Now, it seems to me that, if the microphysics of quarks, electrons and all that is causally closed (fully deterministic), then there’s no uncertainty and therefore no causal emergence. If there is causal emergence, then there is irreducible uncertainty, so microphysics is not causally closed and there’s enough room at the bottom for Schrödinger's “other laws of physics” to act independently without inconsistencies.
To me, this is strong emergence. So, my impression is that causal emergence is a form of strong emergence. And why not? I have nothing against strong emergence and I like Hoel’s conclusions.
However, Hoel doesn’t firmly commit to irreducible uncertainty. He also makes a case for free will in a fully deterministic but computationally irreducible universe.

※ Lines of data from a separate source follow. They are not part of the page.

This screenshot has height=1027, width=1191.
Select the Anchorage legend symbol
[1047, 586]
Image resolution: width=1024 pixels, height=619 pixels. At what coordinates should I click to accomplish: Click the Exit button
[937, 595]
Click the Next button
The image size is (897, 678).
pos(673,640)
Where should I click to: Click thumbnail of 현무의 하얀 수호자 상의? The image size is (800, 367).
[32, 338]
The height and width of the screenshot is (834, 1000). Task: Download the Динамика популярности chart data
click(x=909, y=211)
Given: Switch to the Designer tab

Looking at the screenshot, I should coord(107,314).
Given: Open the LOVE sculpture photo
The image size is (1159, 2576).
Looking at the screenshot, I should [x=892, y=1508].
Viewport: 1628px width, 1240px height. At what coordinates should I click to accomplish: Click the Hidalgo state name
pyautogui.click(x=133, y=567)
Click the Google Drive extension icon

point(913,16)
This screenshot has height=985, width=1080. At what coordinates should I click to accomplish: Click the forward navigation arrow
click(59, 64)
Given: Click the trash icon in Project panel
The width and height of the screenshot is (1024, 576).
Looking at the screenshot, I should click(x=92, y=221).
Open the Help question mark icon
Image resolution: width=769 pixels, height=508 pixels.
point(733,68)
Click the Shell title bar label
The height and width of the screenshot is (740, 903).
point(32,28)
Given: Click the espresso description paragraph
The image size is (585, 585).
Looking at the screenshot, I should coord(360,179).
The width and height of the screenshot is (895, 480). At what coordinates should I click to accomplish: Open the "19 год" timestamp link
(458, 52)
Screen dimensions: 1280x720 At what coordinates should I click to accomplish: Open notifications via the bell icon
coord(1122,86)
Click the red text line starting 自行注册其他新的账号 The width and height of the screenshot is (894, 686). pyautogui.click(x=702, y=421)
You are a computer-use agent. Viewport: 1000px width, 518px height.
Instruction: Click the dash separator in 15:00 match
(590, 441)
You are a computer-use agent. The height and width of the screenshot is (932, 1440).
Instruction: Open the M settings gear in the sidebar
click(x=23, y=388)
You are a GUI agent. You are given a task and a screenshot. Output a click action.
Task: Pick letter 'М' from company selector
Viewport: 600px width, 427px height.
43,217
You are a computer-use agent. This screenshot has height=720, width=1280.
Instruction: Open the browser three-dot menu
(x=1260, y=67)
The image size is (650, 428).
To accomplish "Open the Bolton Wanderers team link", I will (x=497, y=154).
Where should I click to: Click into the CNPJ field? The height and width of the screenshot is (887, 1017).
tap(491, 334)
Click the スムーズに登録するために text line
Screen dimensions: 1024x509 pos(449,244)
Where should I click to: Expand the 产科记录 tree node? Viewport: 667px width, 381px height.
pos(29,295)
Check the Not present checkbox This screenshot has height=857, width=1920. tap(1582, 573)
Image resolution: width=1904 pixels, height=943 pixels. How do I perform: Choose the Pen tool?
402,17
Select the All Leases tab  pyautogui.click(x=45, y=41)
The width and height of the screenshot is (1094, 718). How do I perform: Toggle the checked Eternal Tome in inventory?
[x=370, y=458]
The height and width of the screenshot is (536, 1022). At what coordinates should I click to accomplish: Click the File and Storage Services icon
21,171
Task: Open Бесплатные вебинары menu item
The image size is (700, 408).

Computational irreducibility (see Stephen Wolfram’s “A New Kind of Science”) means that, in many cases, predicting the future is impossible in principle because the fastest way to know what will happen in the future is waiting for the future to happen.
Hoel proposes a conception of free will based on causal emergence and computational irreducibility. I have some reservations on non-predictability as a proxy for free will, but I enjoyed reading Hoel’s clever arguments.
I sent this review to Hoel and I hope he’ll reply, watch the comments here or the comments to his post.